# TAREFAS DO EXERCÍCIO
#1 Resuma em duas frases, por favor, o trecho sobre a função social da universidade.
#2 Dê continuidade ao trecho sobre a função social da universidade a partir do ponto em que ele termina.

# TRECHO DE ORIGEM
┄┄┄┄┄┄

Pedro Goergen (2003) ao tecer considerações sobre a função social da universidade, nos chama a atenção de que estes temas não devem caracterizar apenas as tarefas que já cabem a universidade realizar, pois as ações de ensino, pesquisa e extensão, como afirma Goergen, já são encargos do fazer universitário. Desta forma, cabe a universidade inserir em seus encargos a tarefa da “formação”, não como mais um item, mas como um conceito assumido nas ações do fazer universitário. Nesse sentido cabe a universidade num modo mais amplo cumprir uma função de socialização do conhecimento desde que este tenha uma configuração social que se transforme em um fator decisivo no processo de hominização e de modo peculiar da humanização do ser humano.
Dias Sobrinho (2005) faz sua avaliação sobre o papel social da universidade, enquanto formadora de cidadãos, compreendendo que para tratar da universidade, da sociedade e da democracia é preciso considerar e refletir sobre o processo de globalização, sem o qual não será possível obter um entendimento amplamente aceitável sobre qualquer um desses temas.

┄┄┄┄┄┄

# DADOS
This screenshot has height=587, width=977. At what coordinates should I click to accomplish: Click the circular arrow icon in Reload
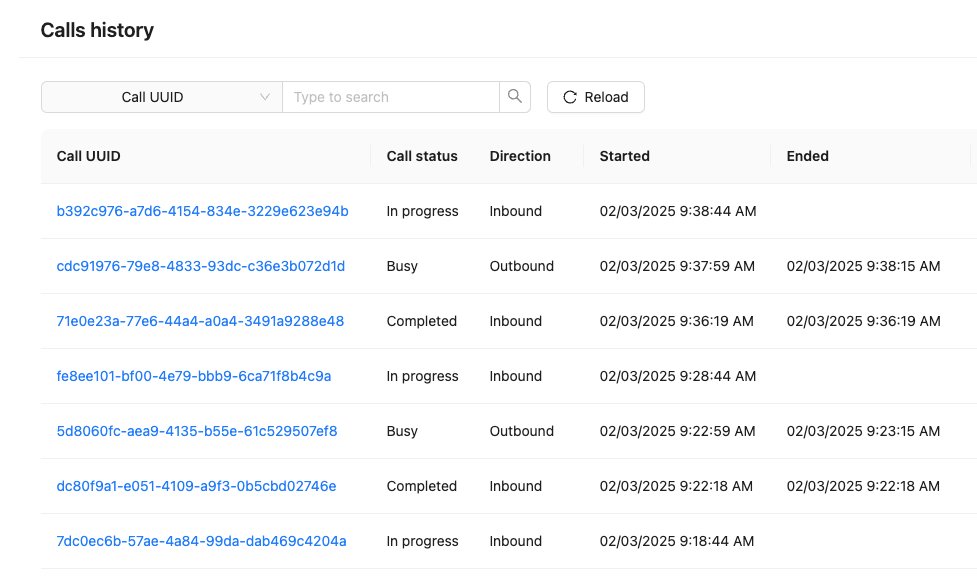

┄┄┄┄┄┄

# RESPOSTAS
#1 Segundo Goergen (2003), ensino, pesquisa e extensão já são encargos do fazer universitário, e por isso cabe à universidade assumir a "formação" não como mais um item, mas como um conceito presente em suas ações, socializando um conhecimento que contribua para a hominização e a humanização do ser humano. Dias Sobrinho (2005) avalia o papel social da universidade como formadora de cidadãos e sustenta que não é possível entender universidade, sociedade e democracia sem refletir sobre o processo de globalização.

#2
Neste sentido, o autor aponta que não há consensos razoáveis sobre a relação estabelecida entre a universidade e a sociedade do mundo globalizado e qualquer análise realizada, não poderá separá-la desse contexto mundial, nem muito menos da complexa e contraditória sociedade a qual a instituição universitária faz parte.
Nada em nosso tempo pode ser pensado sem que sejam levadas em conta as características atuais da globalização. Tendo em vista que os esquemas simples de compreensão da realidade social são insuficientes para dar conta da complexidade e da pluralidade de sentidos dos fenômenos humanos, especialmente com a fragmentação e a multiplicação dos conhecimentos, das informações e dos intercâmbios, já não se pode pensar que uma instituição central da sociedade, radicalmente ligada às mudanças do mundo, como é o caso da universidade, possa ser explicada a partir de uma única idéia ou de um só princípio interno. (DIAS SOBRINHO, 2005, p.164)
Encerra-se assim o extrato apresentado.